A recent study of the condition, known as the silent killer, showed just three per cent of women in Northern Ireland were able to confidently identify one of its symptoms. Despite this, the Health Minister has only committed to having ovarian cancer be part of an overall cancer campaign by his Department.
Mrs Long said the report made clear a specific campaign could allow much higher survival rates.
“A year ago, the Assembly unanimously voted for an ovarian cancer public awareness campaign but to date that pledge has not been met. I believe a specific drive would have a major impact, as ovarian cancer has a low survival rate for those who don’t receive an early diagnosis.
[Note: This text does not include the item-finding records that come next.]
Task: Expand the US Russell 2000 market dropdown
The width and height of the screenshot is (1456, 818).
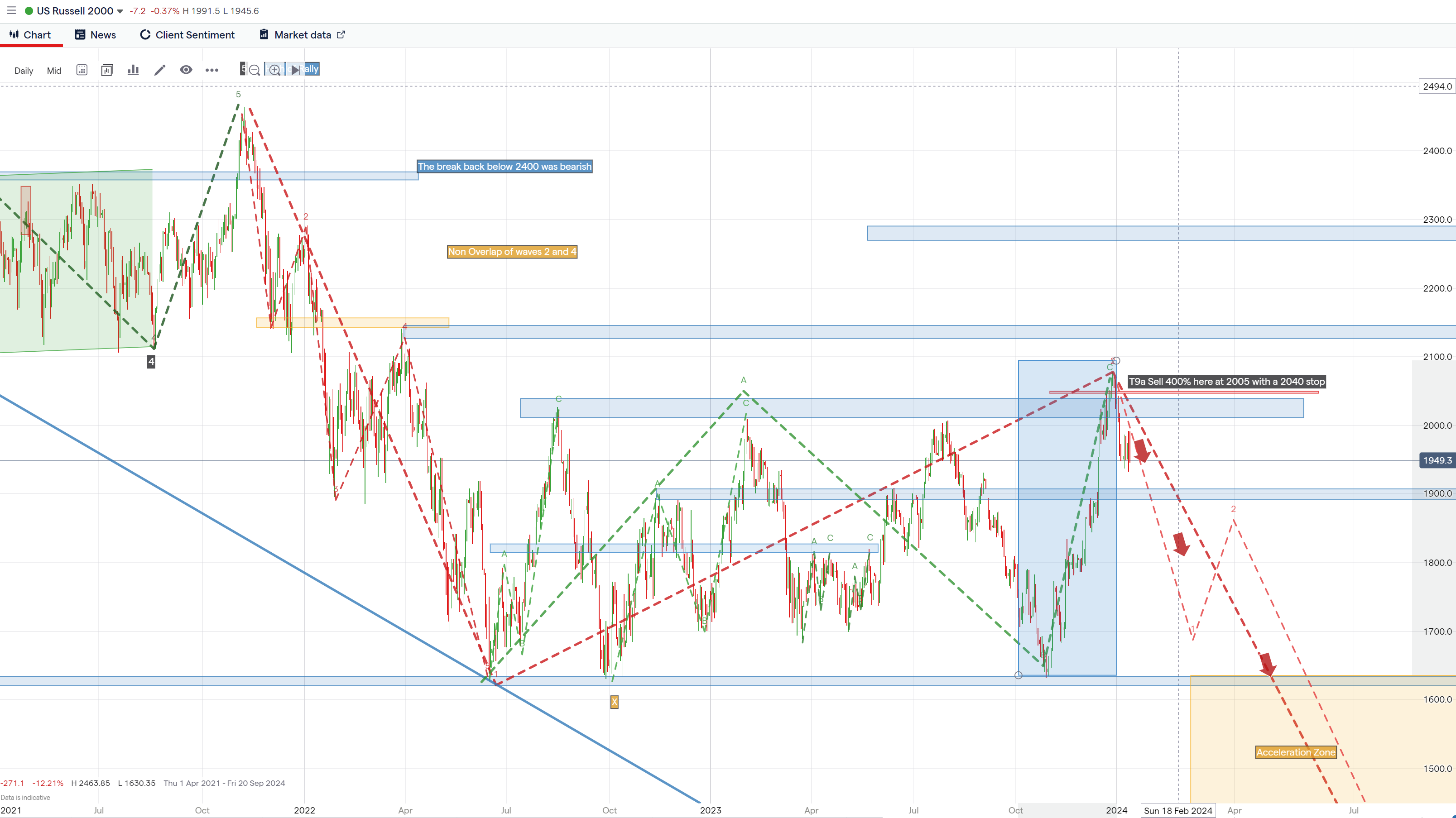Action: (x=120, y=11)
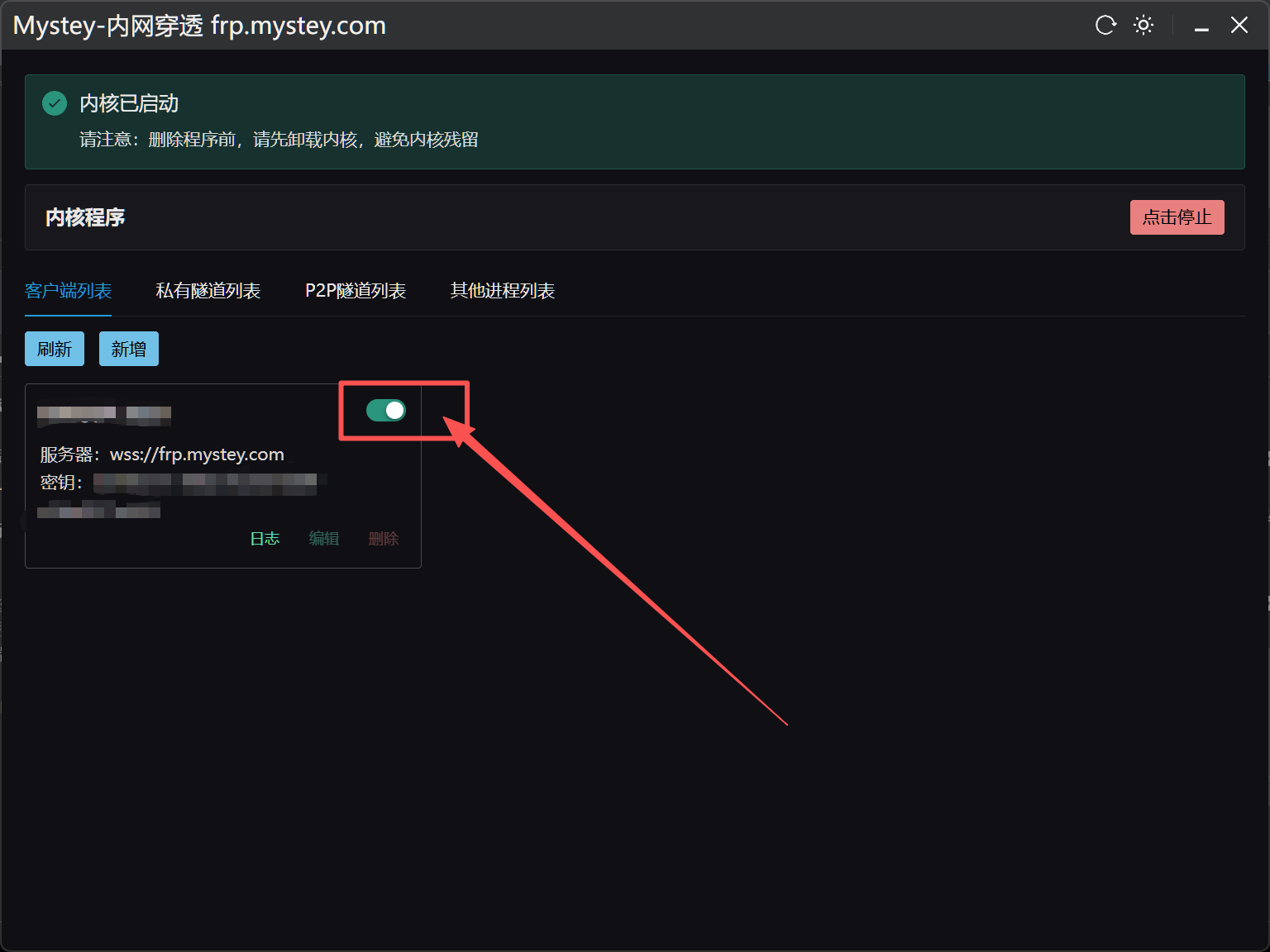Minimize the Mystey window
Image resolution: width=1270 pixels, height=952 pixels.
[x=1201, y=27]
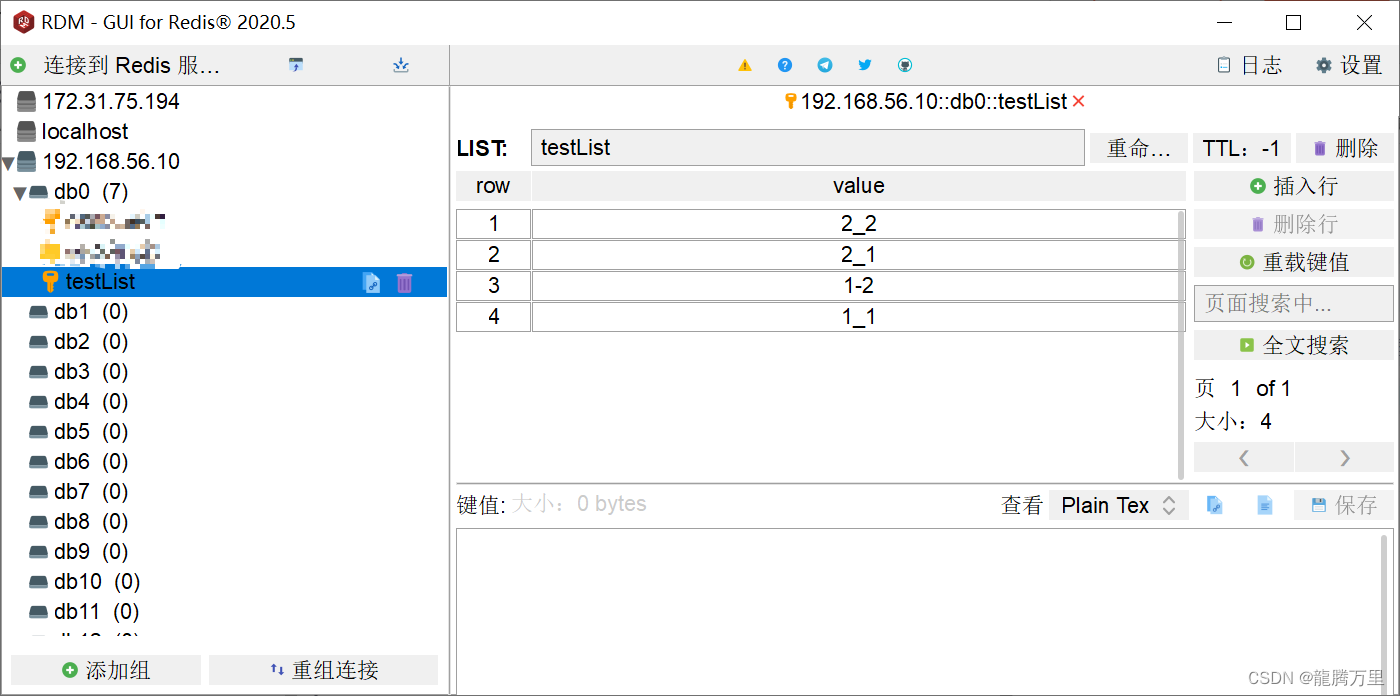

“Just recently, my Alliance colleague Chris Lyttle hosted well-renowned ovarian cancer campaigner Una Crudden in Stormont, where they called for such a drive in relation to the disease, and the building itself was lit up teal in recognition of Ovarian Cancer Month, so it is clear the public support is there.
“In response to a question I recently asked the Secretary of State for Health regarding what steps were being taken to improve detection rates of ovarian cancer, I was informed the Westminster Department of Health has several strategies, including giving clinical guidelines about best practice guidance on the detection, diagnosis and management of ovarian cancer. It is an approach our own Department of Health could learn from.”